Disconnect/reconnect loop when shadow messages are larger than modem 2K TLS buffer

Hi,

We're aware of the modem 2K TLS buffer limitation. It's causing us quite a bit of headache related to the device shadow.

Our application needs a number of config parameters in the shadow, but even with space-saving measures (short property keys, etc) we are running into problems. 

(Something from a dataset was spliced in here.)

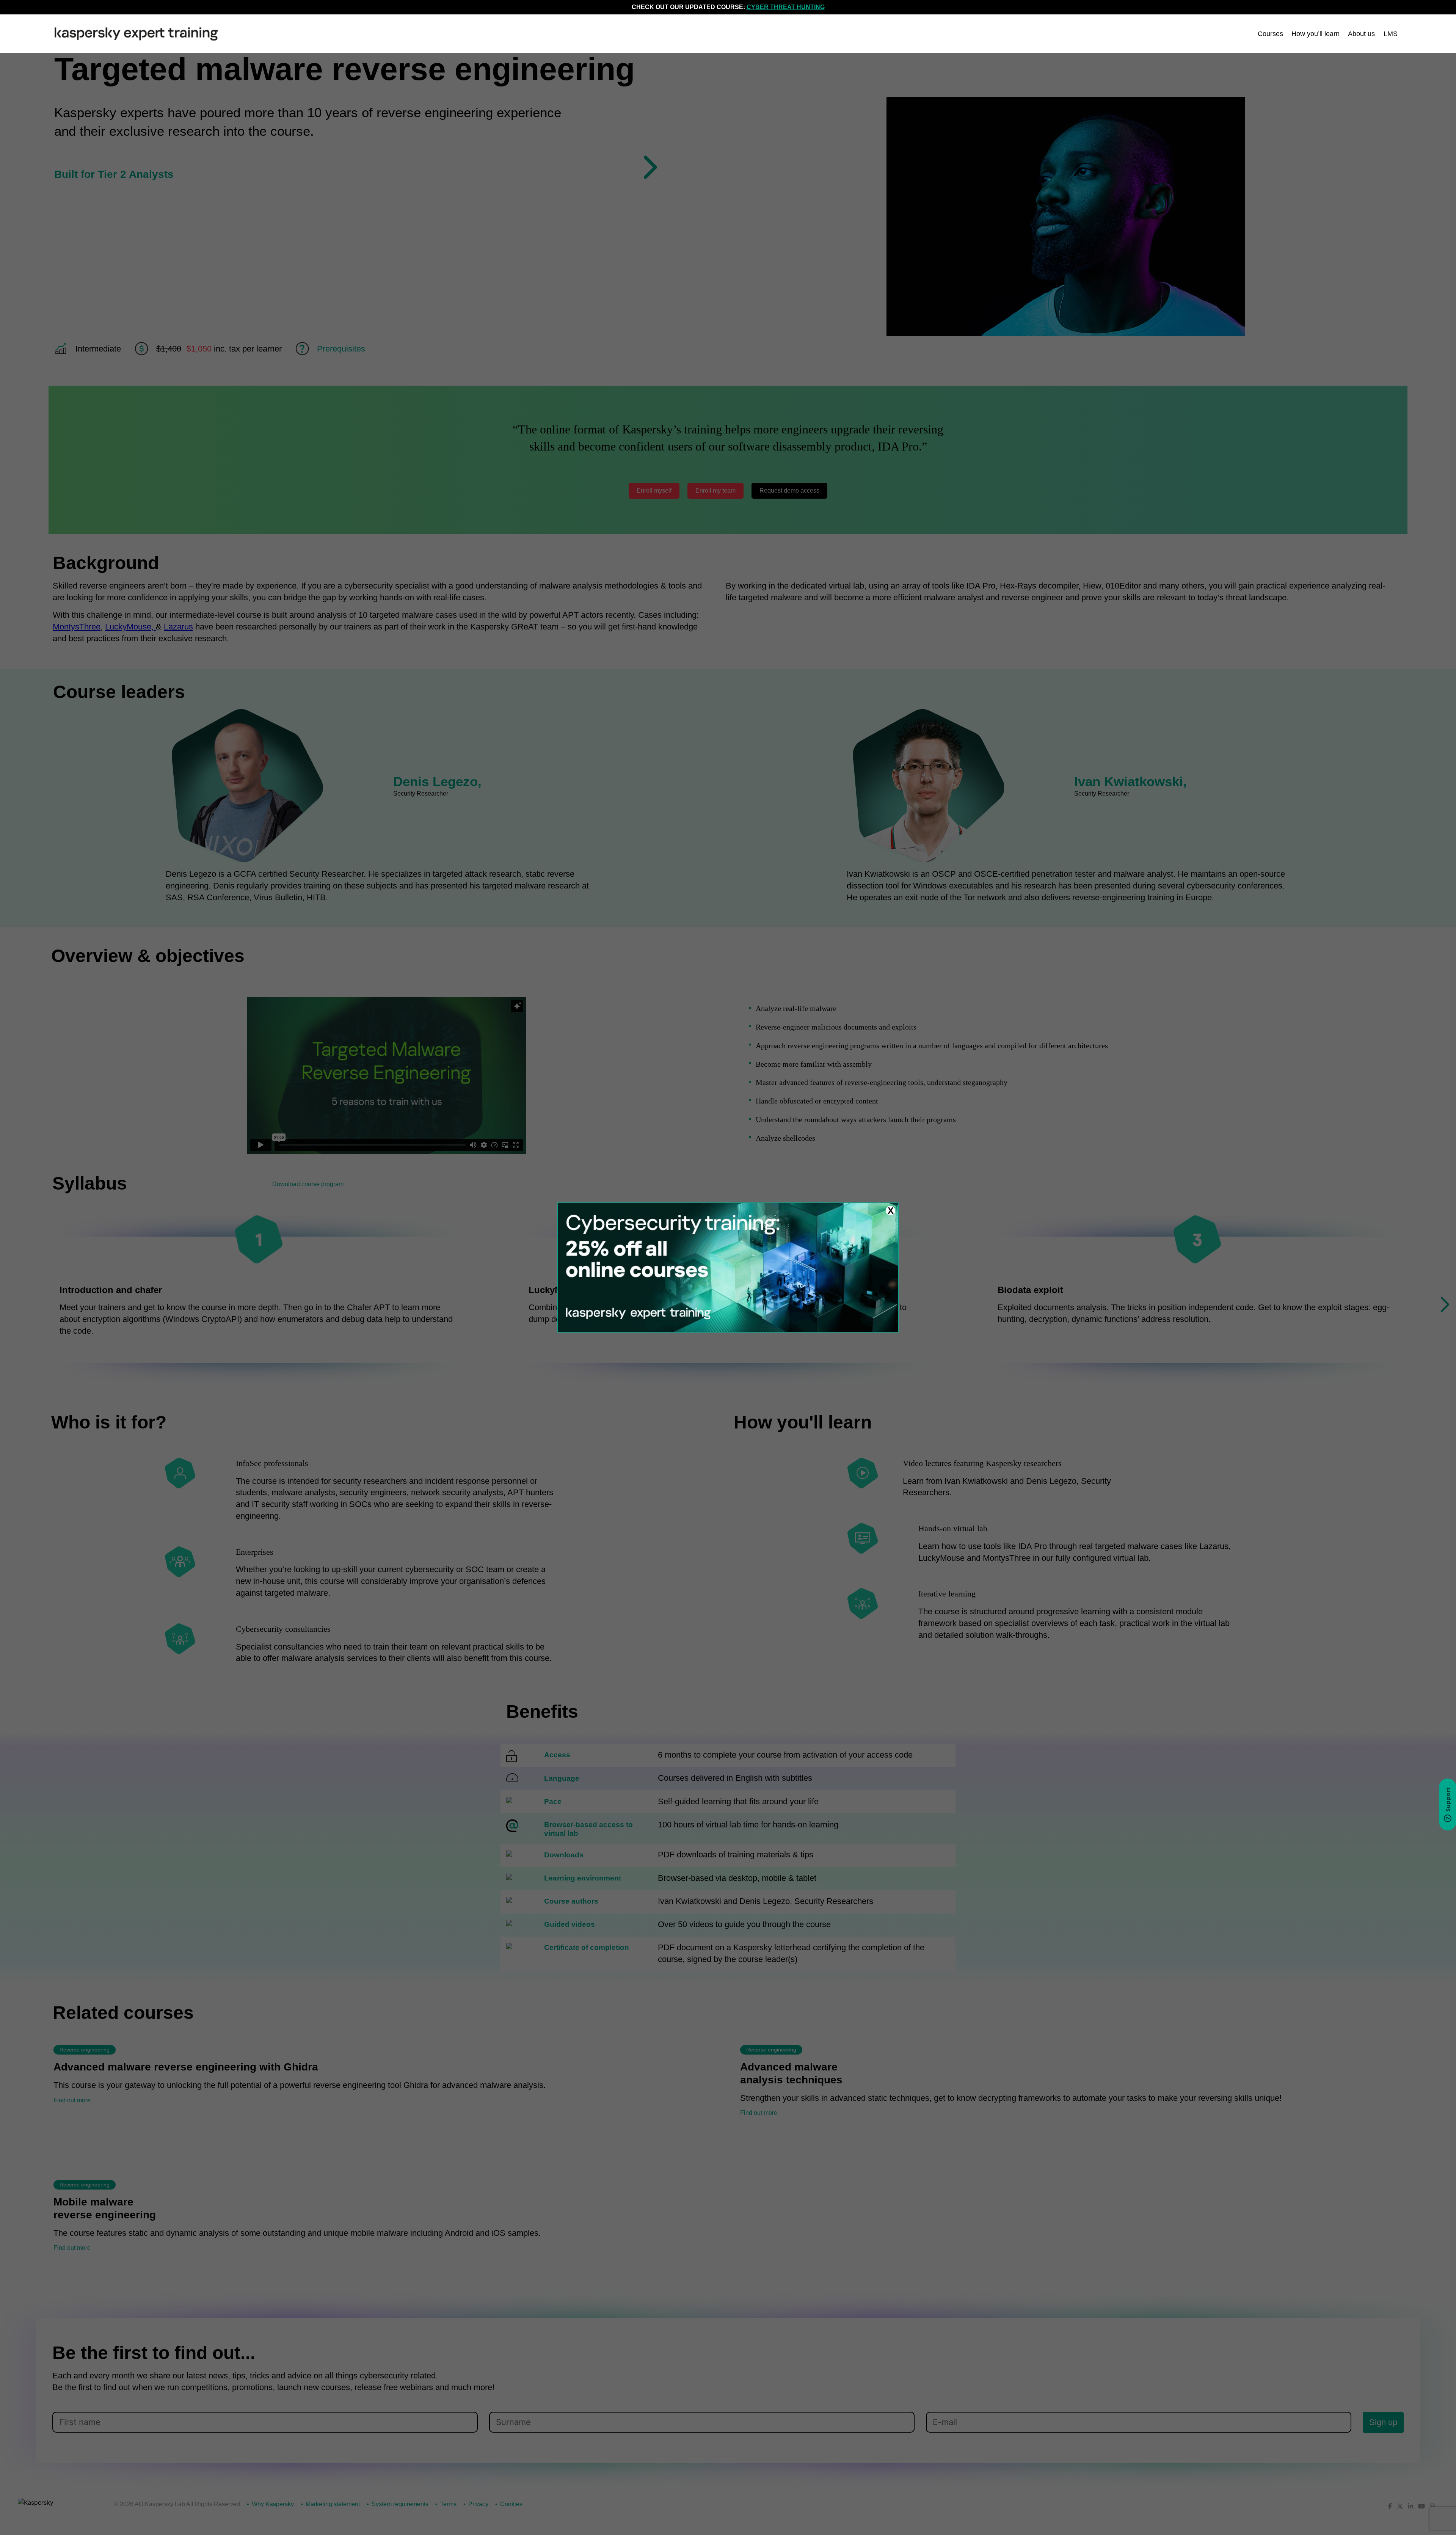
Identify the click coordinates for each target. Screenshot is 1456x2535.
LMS (1391, 34)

There are two aspects, which combine to make the situation problematic:

1. The current nRF lib implementation appears to instantly disconnect from the cloud whenever there is a shadow message that is too large. Worse, the offending shadow message is not dropped, so when the device tries again it finds itself in an endless disconnect/reconnect loop. This essentially forces the device offline because it cannot communicate any useful messages to the cloud that could help analyze or fix the situation, e.g. send debug information, do a FOTA update, etc.

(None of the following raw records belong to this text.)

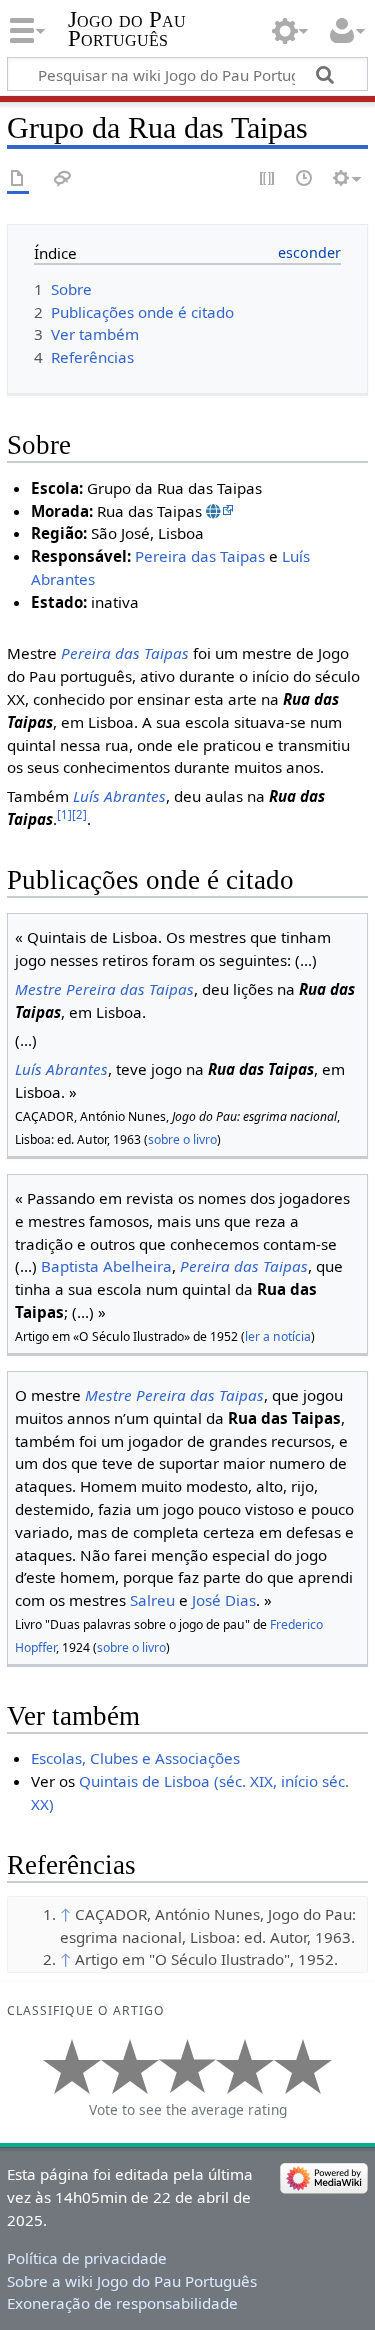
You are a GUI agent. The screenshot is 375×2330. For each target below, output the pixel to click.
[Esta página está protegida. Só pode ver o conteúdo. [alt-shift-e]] (268, 179)
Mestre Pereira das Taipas (104, 989)
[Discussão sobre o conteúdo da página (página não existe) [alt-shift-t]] (63, 179)
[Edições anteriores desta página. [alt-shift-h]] (305, 179)
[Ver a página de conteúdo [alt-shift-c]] (18, 179)
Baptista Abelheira (106, 1266)
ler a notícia (278, 1336)
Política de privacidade (87, 2258)
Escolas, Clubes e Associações (135, 1758)
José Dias (224, 1600)
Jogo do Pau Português (127, 29)
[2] (79, 814)
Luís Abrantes (119, 796)
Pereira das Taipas (200, 556)
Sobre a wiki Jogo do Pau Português (132, 2281)
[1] (64, 814)
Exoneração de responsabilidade (122, 2303)
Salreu (152, 1600)
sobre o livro (182, 1139)
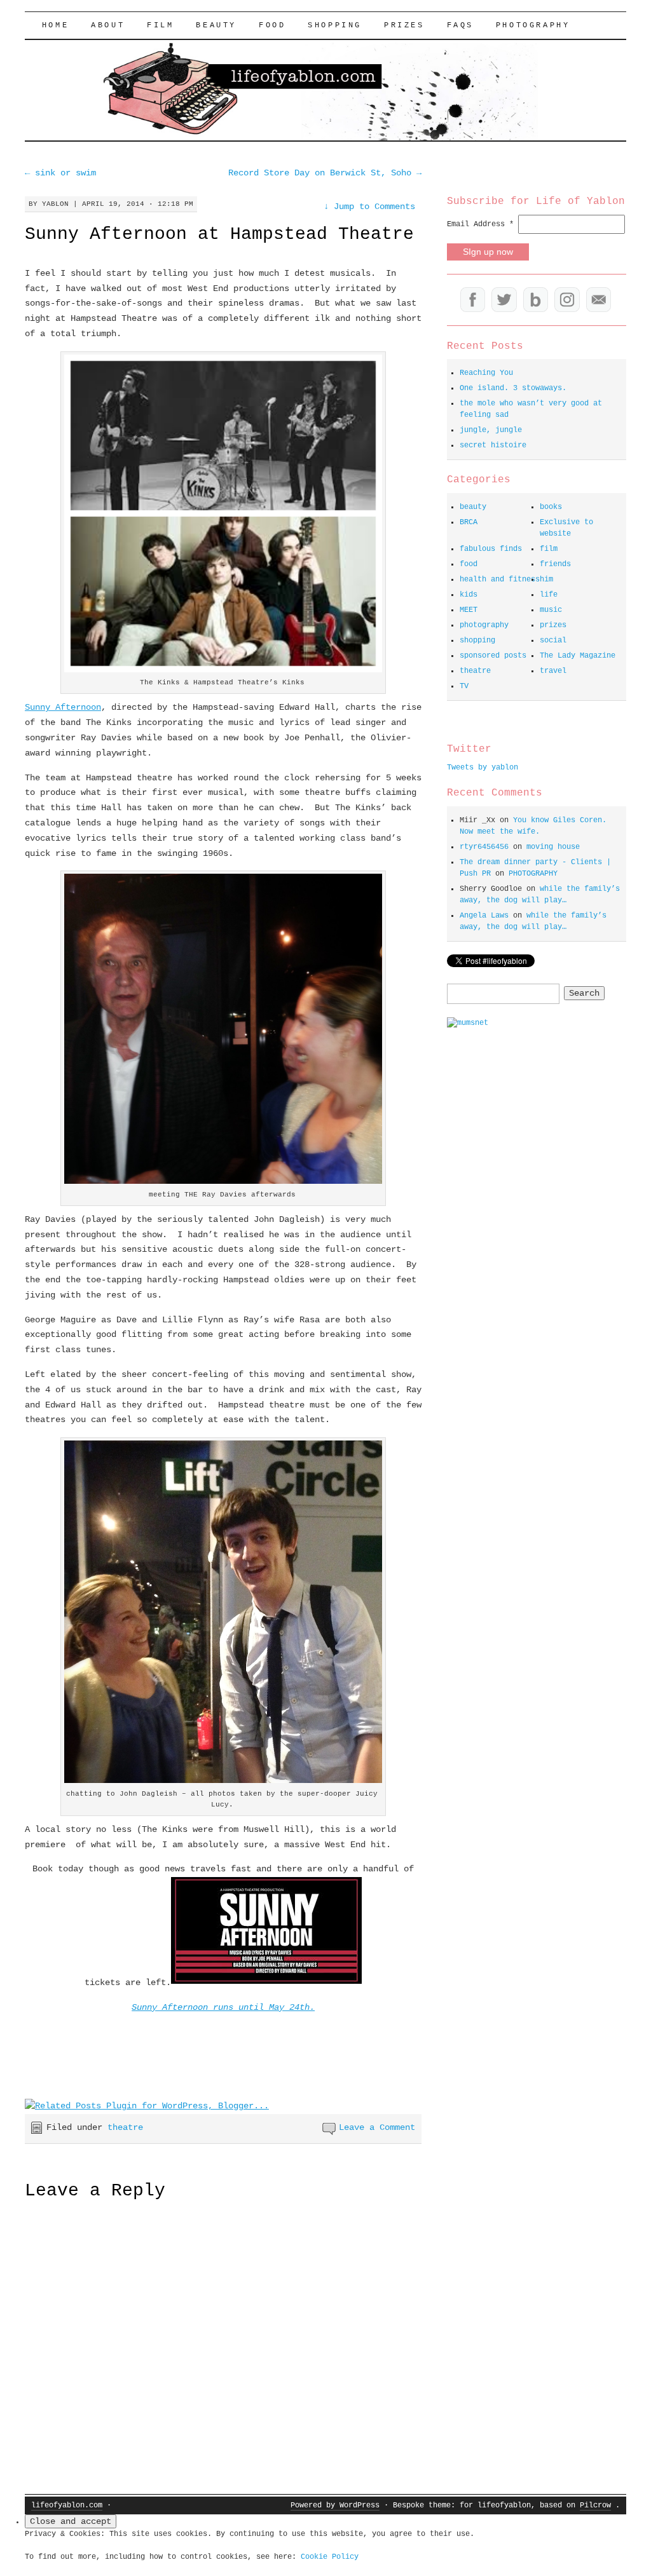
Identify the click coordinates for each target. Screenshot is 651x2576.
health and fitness (500, 579)
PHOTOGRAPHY (533, 25)
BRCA (468, 522)
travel (553, 671)
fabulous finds (491, 549)
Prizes (404, 25)
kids (468, 594)
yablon (55, 204)
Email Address (480, 224)
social (553, 640)
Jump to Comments (369, 206)
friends (555, 564)
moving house (553, 847)
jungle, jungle (491, 430)
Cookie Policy (330, 2556)
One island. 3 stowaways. (513, 388)
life (549, 594)
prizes (553, 625)
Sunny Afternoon (63, 707)
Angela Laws (484, 915)
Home (55, 25)
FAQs (460, 25)
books (551, 507)
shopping (335, 25)
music (551, 610)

2. The device cannot control the size or timing of the shadow messages the cloud sends to the device, nor can it ignore the shadow messages. So, once the cloud sends an offending shadow message, the device ends up in the above disconnect/reconnect loop that it cannot control. 

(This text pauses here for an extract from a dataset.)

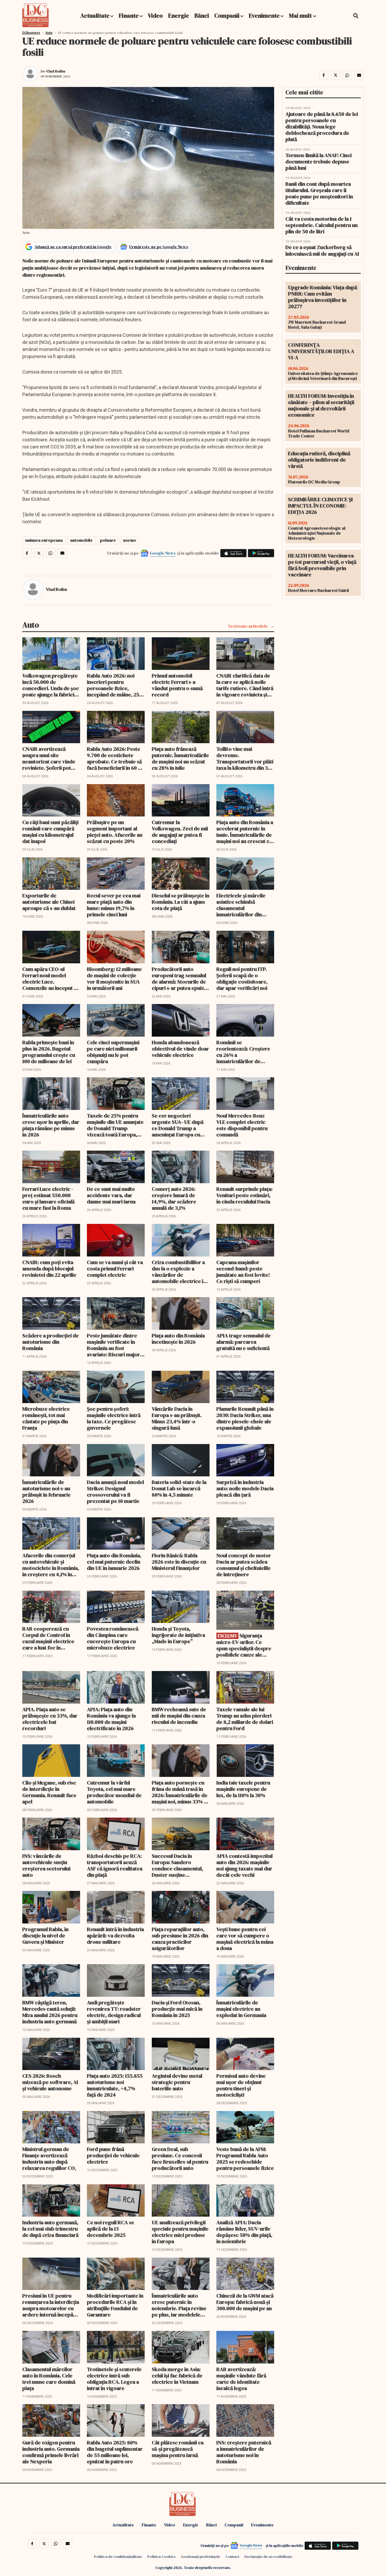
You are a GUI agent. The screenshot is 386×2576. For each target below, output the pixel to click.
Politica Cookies (161, 2556)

As a result, accidental or unexpectedly large shadow changes can force thousands of devices permanently offline and there is no indication as to what's wrong because the device just repeatedly disconnects before any useful information is exchanged.

The only way we have found to recover the situation is to "blindly" nuke the shadow of every affected device and hope that reduces the size of the next shadow message enough to allow the devices to re-establish and maintain a connection and get back on it's feet.

We understand there are workarounds to mitigate the problem (for example, spit shadow updates into multiple steps). But they have disadvantages and can be brittle.

It really seems the nRF lib should should be more robust in this regard. When receiving large shadow messages, instead of just disconnecting, it would be better to reject the shadow message, issue an error, and stay connected. This would allow the application to handle the error gracefully, rather than just going offline.

Curious to hear your thoughts. Maybe we are missing something?

Thanks

Parents
  • Hello  

    Sorry to hear that you are having issues with device shadow. I would like to understand a bit more this problematic:

    - Which protocol are you using?
    - Are you able to recreate this problem locally?

    Regards,

    Pascal.

  • Hi  ,

    We're using the default MQTT setup for device communication:
    CONFIG_NRF_CLOUD_MQTT=y
    CONFIG_NRF_CLOUD_MQTT_SHADOW_TRANSFORMS=y

    and we handle the shadow events as per the Nordic examples:
    NRF_CLOUD_EVT_RX_DATA_SHADOW
    NRF_CLOUD_EVT_TX_DATA_SHADOW

    >Are you able to recreate this problem locally?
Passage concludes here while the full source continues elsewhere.